There is anxiety and hope in equal measure, as South Africa enters a seminal period in its history. In my most recent book – Make or Break – I argue that six big questions would be posed and answered in the three years between 2016 and 2019 and that the answers, would set the course for the next thirty years.

One of the six questions – will Pravin Gordhan survive and succeed? – has now been answered when President Zuma conducted his ‘night of the long knives’ – the announcement made close to midnight on 30 March with no press briefing or other public explanation for his cabinet reshuffle in which almost twenty ministers and deputy ministers were removed or shuffled sideways. None of the five axed cabinet ministers were spoken to by Zuma ahead of their firing – in a conduct that seemed to not be in line with democratic president, but reeked of Zuma’s increasingly authoritarian character and dictatorial demeanour.

The current period is dominated by the over-lapping battles to succeed Zuma as President of the ANC and to wrestle or maintain control over policy direction in government. Both the ANC and the cabinet are painfully divided. The ‘nationalist’ and ‘constitutionalist’ factions within the ruling party are at war, as two candidates – Nkosazana Dlamini-Zuma and Cyril Ramaphosa – slug it out ahead of the ANC’s national elective conference in December.

Much will depend on how the ANC’s internal electoral process plays out. Until this power struggle, which will dominate the rest of 2017 is settled, there can be no real political or policy certainty. In turn, much depends on who controls the ANC policy-making process and machinery leading into the ANC policy conference in mid-year 2017.

Temperatures are running high. The language of politics is especially confusing as well as belligerent at the moment - hidden meanings must be deciphered to understand what is really going on, as the populist nationalists –attack “white monopoly capital” under the slogan “radical economic transformation” a strategy allegedly designed by PR company Bell Pottinger.

South Africa is at a crossroads. One road leads to a downward spiral of Zimbabwe-style populism and nationalist chauvinism, preceded by a Brazil-style economic tailspin arising from rating agencies downgrades that followed immediately after Gordhan’s removal from office amid understandable fears that the national treasury will be the latest victim of ‘state capture’.

In the short-term, the Constitutional Court faces a ‘hard case’ in every sense of the phrase – tricky legally, and with potentially profound political implications – when it rules on the United Democratic Movement’s application for an order requiring the national assembly to employ a secret ballot when the motion of no confidence in Zuma is voted on.
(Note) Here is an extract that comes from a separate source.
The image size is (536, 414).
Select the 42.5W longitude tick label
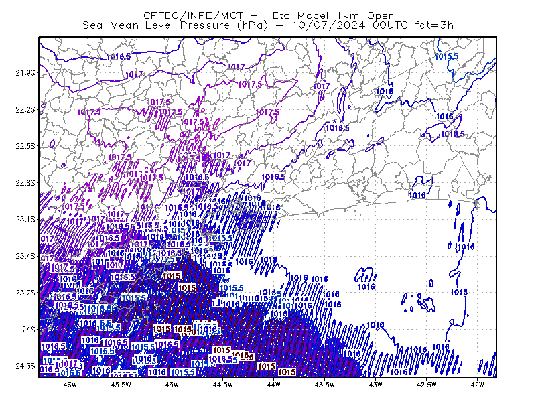(426, 385)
It is clear that such a ruling will be decisive either way: if the vote is secret, Zuma will fall; if not, he will survive to fight another day.
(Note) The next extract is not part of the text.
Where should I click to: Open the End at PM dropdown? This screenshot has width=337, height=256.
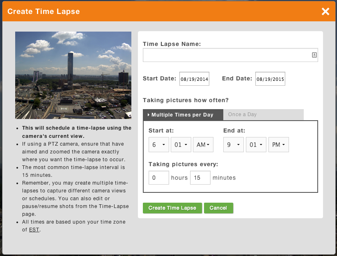pos(279,145)

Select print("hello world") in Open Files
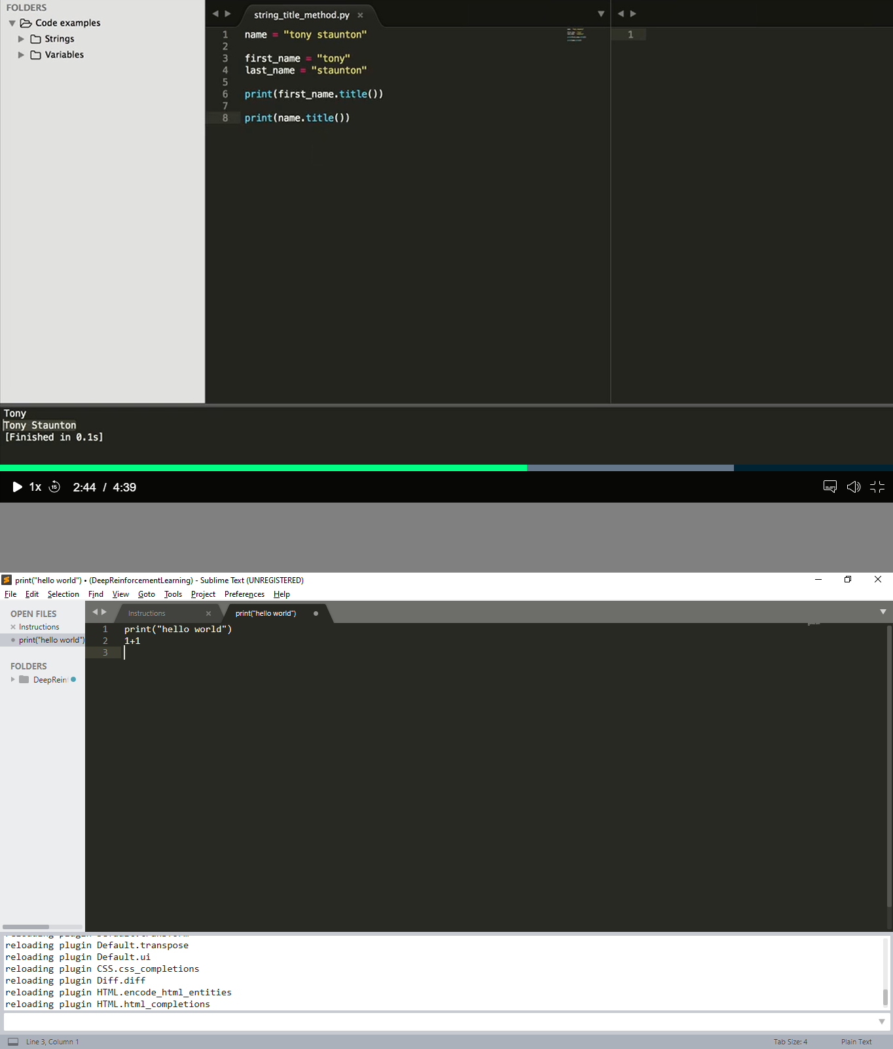(51, 640)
South Africans are resilient, and the country has pulled itself back from the abyss before.

So, I remain optimistic.

In the longer-term, South Africa’s democracy will become more resilient as well as competitive. The ANC may well not retain its majority at the next election in 2019; a realignment of South African politics is possible.

But given the rise of populist nationalism and its attendant dangers in South Africa, new thinking and bolder leadership is needed across all sectors, including business. Never has the need for strategic collaboration between business and labour been greater, otherwise the grave danger is that no substantial alternative narrative will be built to counter the exploitative sloganeering of the populists.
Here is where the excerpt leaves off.